Fig. 5: Specific inhibition of TMP1 against TMPRSS2 enzymatic activity and TMPRSS2-dependent pseudovirus entry.

a Surface plasmon resonance (SPR) analysis of TMP1 with TMPRSS2. b Enzymatic activity of recombinant TMPRSS2 with TMP1 treatment (n = 4). c Inhibition of pseudovirus entry carrying different human coronavirus spikes by TMP1 treatment (n = 4). d Representative images of TMPRSS2-dependent cell-cell fusion. Scale bar represents 200 µm. e Quantification of the fluorescence signals of cell-cell fusion assays (n = 4) with ImageJ. RFU, relative fluorescence units. f Mode of binding between TMPRSS2 (blue-white) and TMP1 (orange).

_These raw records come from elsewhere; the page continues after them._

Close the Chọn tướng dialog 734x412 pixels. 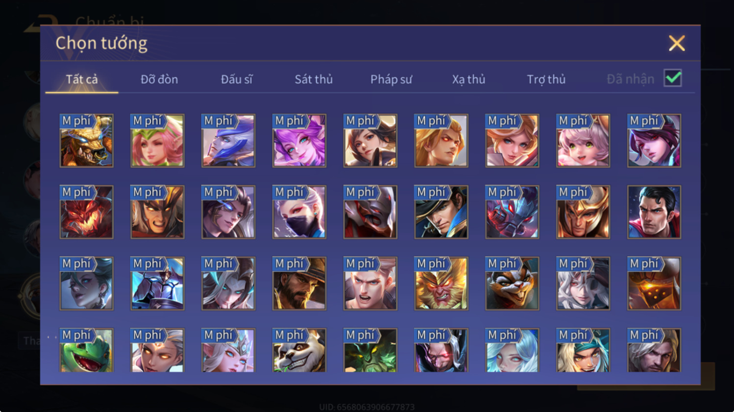point(677,44)
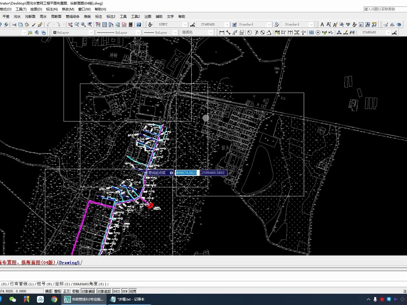
Task: Click the Cut scissors icon
Action: [x=14, y=25]
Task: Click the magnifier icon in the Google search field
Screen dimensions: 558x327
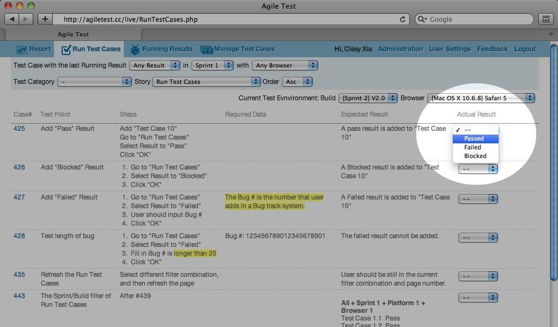Action: (421, 19)
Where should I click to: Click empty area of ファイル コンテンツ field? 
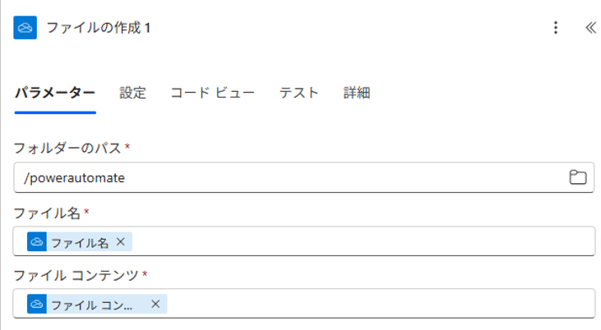(x=378, y=305)
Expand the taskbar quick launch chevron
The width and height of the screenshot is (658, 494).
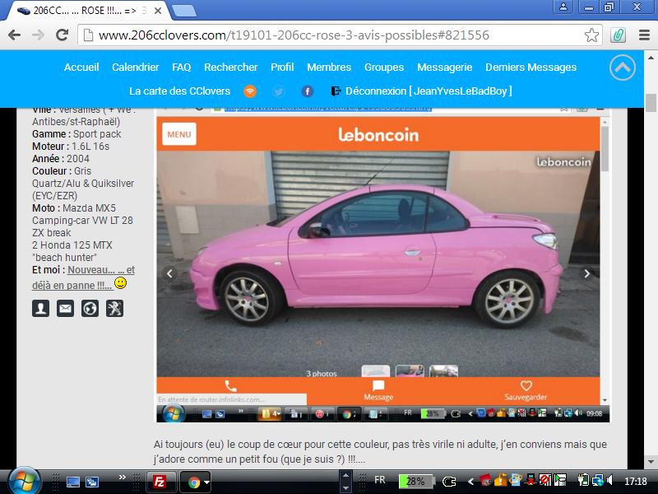pos(123,477)

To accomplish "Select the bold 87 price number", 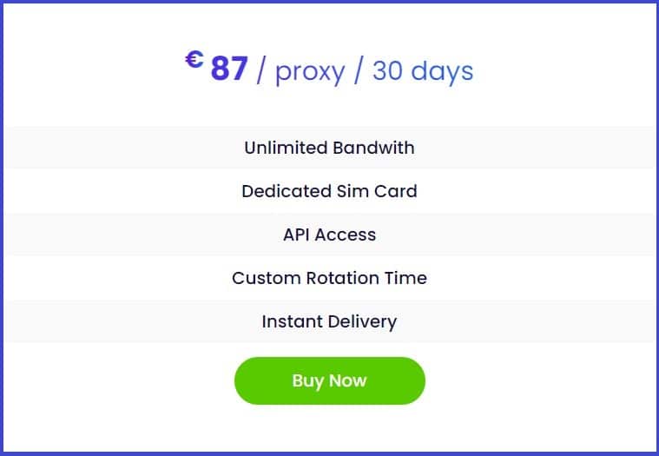I will coord(229,69).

Key amino acids confirmed by mutagenesis assays (red) and hydrogen bonds (red dashed lines) were shown. g Enzymatic assays with TMPRSS2 mutants carrying key residues located in the TMP1-TMPRSS2 interaction interface (n = 4). h Fold change of change in IC₅₀ of TMP1 against TMPRSS2 mutants compared with wildtype TMPRSS2. Each data point represents one biological repeat. Data represents mean ± SD from the indicated number of biological repeats. Statistical significances were determined using one way-ANOVA with Dunnett’s multiple comparisons test (c) and (e). Data were obtained from three independent experiments. * represented p < 0.05 and ** represented p < 0.01, *** represented p < 0.001, **** represented p < 0.0001.